Stojanče Zlatanovski

Personal information
- Full name: Stojan Zlatanovski
- Date of birth: 29 November 1960 (age 65)
- Place of birth: Skopje, SFR Yugoslavia
- Position: Forward

Senior career*
- Years: Team / Apps / (Gls)
- 1978–1982: Vardar / 13 / (1)
- 1983: Timok / 12 / (1)
- 1983–1985: Bregalnica Štip / 20 / (1)
- 1985–1986: Radnički Niš / 11 / (0)
- 1986–1987: Castellón / 10 / (0)
- 1988–1989: Lommel / 9 / (1)
- 1990–1991: PAS Giannina / 15 / (1)

International career
- 1979: Yugoslavia U18 / 5 / (1)

= Stojanče Zlatanovski =

Macedonian footballer

Stojan "Stojančo" Zlatanovski (Стојан "Стојанчо" Златановски, born 29 November 1960) is a Macedonian former footballer.

==Club career==
Born in Skopje, he played with FK Vardar in the Yugoslav First and Second Leagues between 1978 and the winter break of the 1982–83 season. Then he joined Second-level FK Timok and played there till the end of the season. He play in the Second League the following three seasons, first with FK Bregalnica in the following two seasons and then with Serbian side FK Radnički Niš in the 1985–86 season.

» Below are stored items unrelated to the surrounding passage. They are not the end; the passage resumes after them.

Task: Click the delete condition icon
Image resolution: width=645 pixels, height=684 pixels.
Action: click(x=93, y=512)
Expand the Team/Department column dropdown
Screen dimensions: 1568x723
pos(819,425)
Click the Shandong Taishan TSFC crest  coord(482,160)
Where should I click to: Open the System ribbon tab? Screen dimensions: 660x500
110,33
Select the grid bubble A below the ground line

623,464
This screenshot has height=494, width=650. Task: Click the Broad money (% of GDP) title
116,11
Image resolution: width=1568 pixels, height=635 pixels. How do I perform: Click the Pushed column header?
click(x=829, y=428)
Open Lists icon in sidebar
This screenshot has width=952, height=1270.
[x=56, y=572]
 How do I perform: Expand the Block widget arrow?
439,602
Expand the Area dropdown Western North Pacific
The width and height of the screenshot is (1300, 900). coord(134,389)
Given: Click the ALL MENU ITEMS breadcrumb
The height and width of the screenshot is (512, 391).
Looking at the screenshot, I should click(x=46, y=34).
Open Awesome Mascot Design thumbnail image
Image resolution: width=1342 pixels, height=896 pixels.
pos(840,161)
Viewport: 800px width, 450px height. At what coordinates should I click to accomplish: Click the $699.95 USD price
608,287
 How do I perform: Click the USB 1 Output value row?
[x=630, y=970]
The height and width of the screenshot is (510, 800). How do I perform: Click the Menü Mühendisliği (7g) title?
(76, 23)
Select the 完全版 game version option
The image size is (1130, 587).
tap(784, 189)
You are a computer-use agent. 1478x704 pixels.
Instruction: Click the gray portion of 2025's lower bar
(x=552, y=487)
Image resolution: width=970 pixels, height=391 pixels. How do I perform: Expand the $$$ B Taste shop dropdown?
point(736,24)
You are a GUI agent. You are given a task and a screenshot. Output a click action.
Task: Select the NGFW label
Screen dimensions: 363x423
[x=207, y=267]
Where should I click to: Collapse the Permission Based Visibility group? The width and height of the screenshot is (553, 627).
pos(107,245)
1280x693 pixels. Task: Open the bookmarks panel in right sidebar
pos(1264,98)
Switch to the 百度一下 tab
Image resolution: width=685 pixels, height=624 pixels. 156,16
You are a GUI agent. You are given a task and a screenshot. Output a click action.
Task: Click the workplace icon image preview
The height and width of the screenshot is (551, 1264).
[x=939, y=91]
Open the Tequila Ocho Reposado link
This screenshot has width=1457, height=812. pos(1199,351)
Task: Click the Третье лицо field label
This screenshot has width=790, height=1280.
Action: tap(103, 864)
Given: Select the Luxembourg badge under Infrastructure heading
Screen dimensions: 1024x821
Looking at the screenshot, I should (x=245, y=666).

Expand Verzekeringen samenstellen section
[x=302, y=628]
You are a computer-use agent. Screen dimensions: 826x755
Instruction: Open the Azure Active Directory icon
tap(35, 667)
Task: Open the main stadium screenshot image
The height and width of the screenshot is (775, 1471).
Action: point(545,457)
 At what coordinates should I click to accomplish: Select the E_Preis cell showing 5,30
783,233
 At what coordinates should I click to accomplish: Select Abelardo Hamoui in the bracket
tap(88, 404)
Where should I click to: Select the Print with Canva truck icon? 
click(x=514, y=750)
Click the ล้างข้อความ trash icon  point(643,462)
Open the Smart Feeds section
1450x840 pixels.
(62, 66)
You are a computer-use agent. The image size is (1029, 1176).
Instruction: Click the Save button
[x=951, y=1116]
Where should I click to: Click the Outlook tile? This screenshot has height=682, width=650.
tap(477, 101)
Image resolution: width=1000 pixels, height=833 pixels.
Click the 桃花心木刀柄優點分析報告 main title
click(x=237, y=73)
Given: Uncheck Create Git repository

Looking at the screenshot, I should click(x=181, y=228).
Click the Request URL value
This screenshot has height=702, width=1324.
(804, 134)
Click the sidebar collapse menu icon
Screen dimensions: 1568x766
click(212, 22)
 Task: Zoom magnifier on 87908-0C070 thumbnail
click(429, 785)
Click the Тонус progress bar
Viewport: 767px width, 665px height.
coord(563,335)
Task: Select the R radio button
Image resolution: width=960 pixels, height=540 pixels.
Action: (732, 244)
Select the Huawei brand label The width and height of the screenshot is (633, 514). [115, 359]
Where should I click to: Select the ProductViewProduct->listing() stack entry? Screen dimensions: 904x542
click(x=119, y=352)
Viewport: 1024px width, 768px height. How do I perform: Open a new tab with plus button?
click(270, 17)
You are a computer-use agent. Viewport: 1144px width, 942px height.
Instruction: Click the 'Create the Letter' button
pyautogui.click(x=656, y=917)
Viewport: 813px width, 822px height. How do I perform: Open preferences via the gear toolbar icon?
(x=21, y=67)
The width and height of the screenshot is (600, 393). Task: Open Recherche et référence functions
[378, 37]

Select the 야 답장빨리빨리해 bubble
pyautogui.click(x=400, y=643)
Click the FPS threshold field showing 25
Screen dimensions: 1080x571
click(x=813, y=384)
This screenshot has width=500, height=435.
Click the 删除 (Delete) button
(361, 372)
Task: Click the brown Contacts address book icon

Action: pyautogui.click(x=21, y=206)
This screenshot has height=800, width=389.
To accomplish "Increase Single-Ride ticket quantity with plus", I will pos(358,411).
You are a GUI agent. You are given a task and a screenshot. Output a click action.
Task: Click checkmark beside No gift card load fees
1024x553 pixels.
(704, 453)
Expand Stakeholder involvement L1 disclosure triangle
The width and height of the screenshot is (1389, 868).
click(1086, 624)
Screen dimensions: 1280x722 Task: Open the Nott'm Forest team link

In summer 1986, he left Radnički Niš and moved to Spain where he played with Castellón in the 1986–87 Segunda División and was nicknamed Zlatan.

He later played in Belgium with K.F.C. Lommel S.K. in 1988–89, and in Greece with PAS Giannina in 1990–91.

==International career==
He played for Yugoslavia U-18 in 1979 making 5 appearances and scoring one goal.